***** EXTRAIT DU DOCUMENT

13 octobre 2004

Very Important Petite Vie

    RIP pour l'émission VIP à la SRC. L'idée de la mère faisant la critique des spectacles tonitruants à la mode était pourtant prometteuse. Un seul mot pour qualifier le reste de l'unique édition de VIP : brouillon. On nous annonce à la place une programmation de facilité, celle de rire en rappel des reprises de La petite vie. Chef d'oeuvre télévisuel québécois de l'absurde dont on ne se tanne pas comme si l'absurdité était une drogue.

**********
***** BLOC DE DONNÉES

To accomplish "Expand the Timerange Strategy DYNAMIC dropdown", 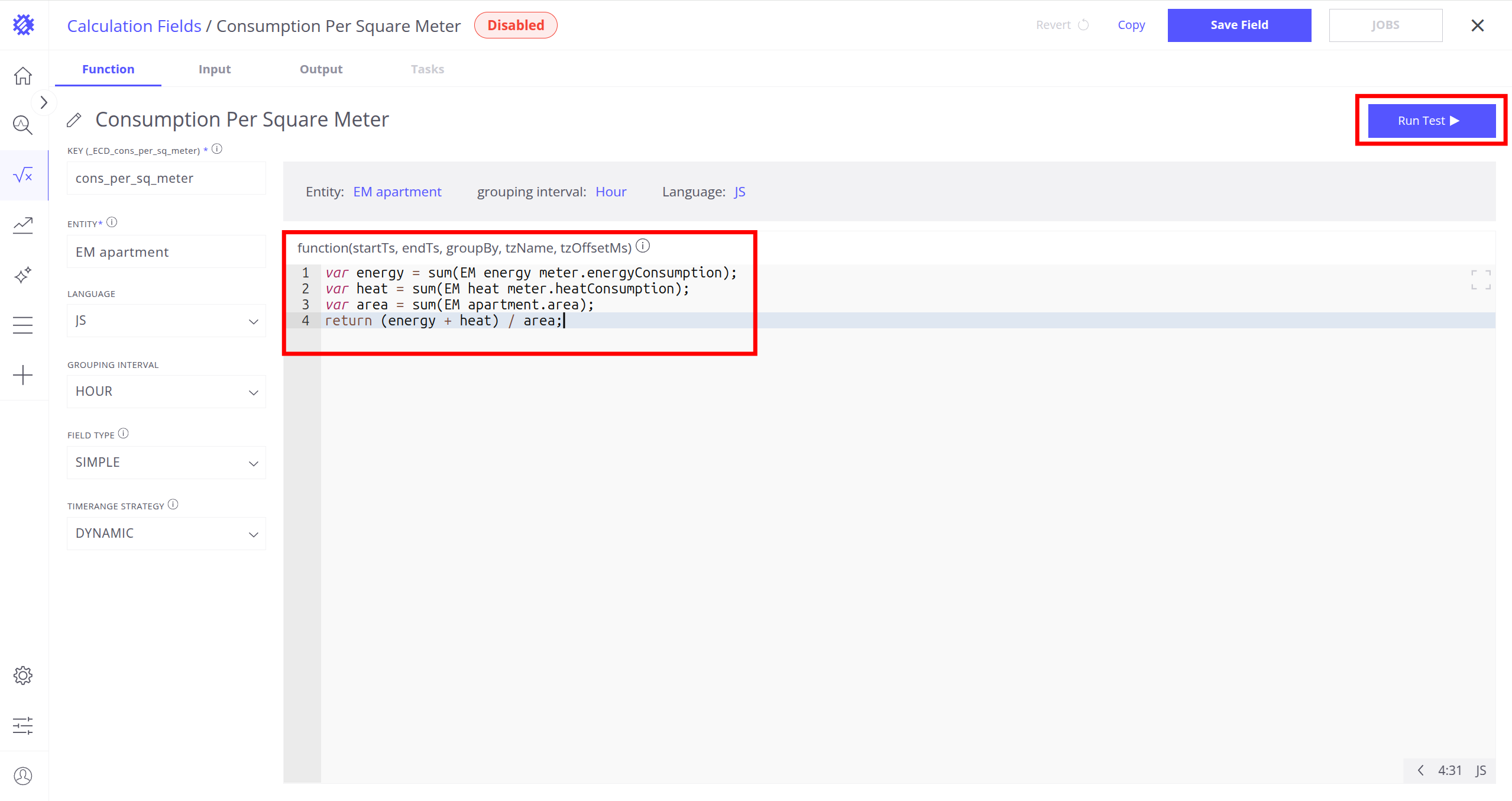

**********

# EXERCICES À FAIRE
A) Comment traduiriez-vous en anglais cette phrase de l'extrait sur l'émission VIP : « Un seul mot pour qualifier le reste de l'unique édition de VIP : brouillon. » ?
B) Pourriez-vous poursuivre l'extrait sur l'émission VIP à partir de sa dernière phrase ?

# RÉPONSES PAR EXERCICE
A) A single word to describe the rest of the one and only edition of VIP: sloppy.

B)
L'absurdité est sans doute tolérable pour d'autres, mais pas pour moi. Je pense que l'absurdité fait partie de l'enjeu spirituel de cette fin de siècle, où il devient de plus en plus difficile de croire en quoi que ce soit. L'absurdité est un plaisir fugace, comme une cigarette que l'on fume en riant, tout en sachant qu'elle est nocive. C'est une drogue, mais une drogue hideuse car elle nous pousse à ricaner. Elle nous ôte tout sens des lois humaines, tout sens profond des valeurs, et nous éloigne notamment de la compassion, essentielle à la survie de l'homme. Quelqu'un d'indifférent peut être ému par la souffrance d'un autre: «Ce qui lui arrive est si triste», pense-t-il alors. Mais l'absurdité lui souffle au même moment: «Comment ça, triste? Cet homme est sans intérêt et il mérite ce qui lui arrive.» C'est l'absurdité qui a permis l'existence des camps de concentration, parce qu'elle a en quelque sorte «habilité» des hommes à ricaner quand d'autres hommes vacillaient au moment d'entrer dans les chambres de la mort.

Entretien avec Norman Mailer, par Isabelle Fiemeyer, dans Lire, novembre 1995 (via Etolane, Médiatic)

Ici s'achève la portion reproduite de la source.